# Hot Roll Mix



## Alix (Oct 18, 2006)

I got this from a friend years ago, and I love its versatility.


20 cups flour
4 tsps salt
1 1/4 cups sugar
1 cup dry milk

Combine ingredients in large tupperware container (or other air tight container). Stir to make sure sure things are evenly distributed. Use within 6-8 months.


Use the hot roll mix to make lots of stuff. 

Crescent Rolls

1 tbsp yeast
1 1/2 cups warm water
2 eggs beaten
1/2 cup oil
5-6 cups hot roll mix

Put yeast in water, then add eggs and oil to it. Add the dry ingredients and blend well. Add extra dry to make a soft but not too sticky dough, knead for about 5 minutes. Oil a bowl and place dough in it, cover with damp towel and let rise aprox 1 hour or til doubled. Punch down dough, divide in half. Let stand 10 minutes. Roll out each half to a 12 inch circle, brush circle with soft butter or margarine. Use a pizza cutter and cut circle into 16 wedges. Roll wedges from the wide end and place point down on a greased cookie sheet. Cover and let rise again til double (about 45 mins) Bake at 400 for 15-20 minutes.


----------



## Gretchen (Oct 18, 2006)

I would think you could probably use the instant yeast actually combined  into the mix also since it is made to use without putting in water first. Of course, you'd need to test it.
Is there a recipe just for making the rolls? I might give it a test drive for the complete mix.


----------



## Alix (Oct 18, 2006)

Pan Rolls

1 tbsp yeast
1 1/2 cups warm water
2 beaten eggs
1/2 cup oil
5-6 cups Hot Roll mix

Dissolve yeast in water, add eggs and oil. Add dry ingredients. Add additional mix to make sure dough is not too sticky. Knead for at least 5 minutes and turn into a greased bowl. Let rise til double (1 hour). Punch down dough and divide dough into 24 balls of equal size. Place balls in greased 13x9 inch pan, cover and let rise about 30-40 minutes. Bake at 375 for 20-25 minutes.

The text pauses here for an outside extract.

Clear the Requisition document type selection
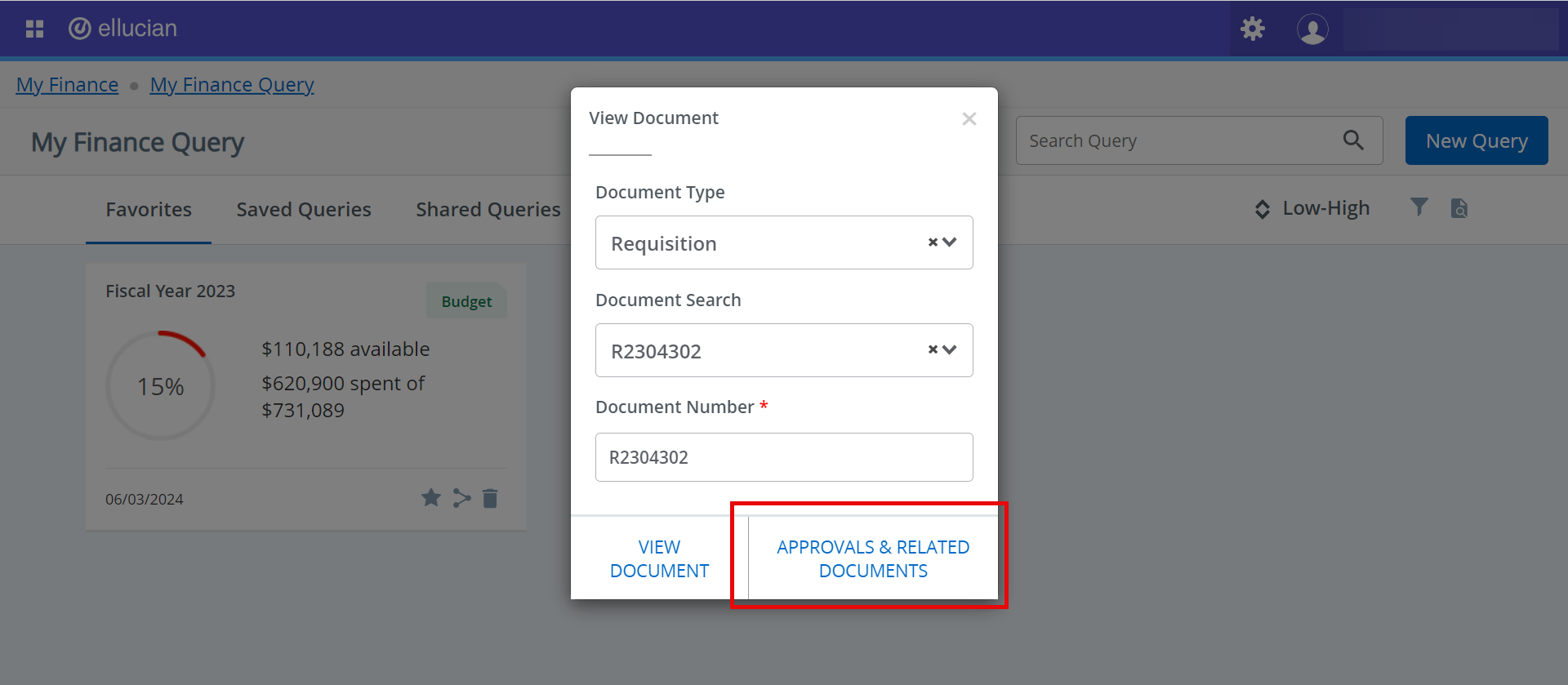 tap(933, 242)
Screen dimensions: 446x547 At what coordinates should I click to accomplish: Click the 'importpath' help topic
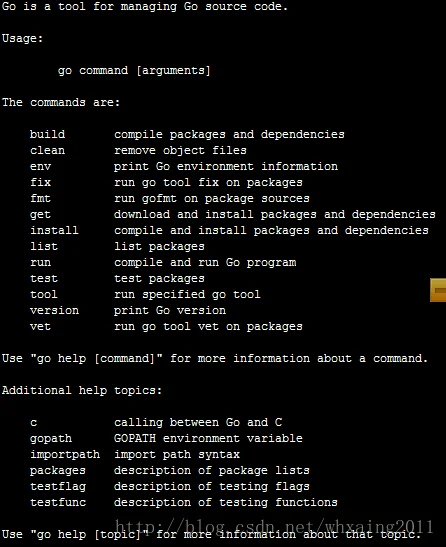(65, 455)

And Gretchen, I just toss my yeast in with the flour as I use the fast rise stuff. Works just fine. 

I'll post the other recipes I have for this stuff as I go along.


----------



## cjs (Oct 19, 2006)

wonder if you could use powdered buttermilk in the base mix???


----------



## Gretchen (Oct 19, 2006)

cjs said:
			
		

> wonder if you could use powdered buttermilk in the base mix???


 
That would add a nice piquancy and I have a buttermilk roll recipe. I think you might have to add some soda, however.


----------



## ChefJune (Oct 19, 2006)

Alix said:
			
		

> I got this from a friend years ago, and I love its versatility.
> 
> 
> 20 cups flour
> ...


Wow, Alix!  That is a terrific idea!  I think that's an awful lot of sugar for my taste, but you can always play with the formula.  A mixture of whole wheat and white flour would also be a tasty variation -- or even a mixture of several grains!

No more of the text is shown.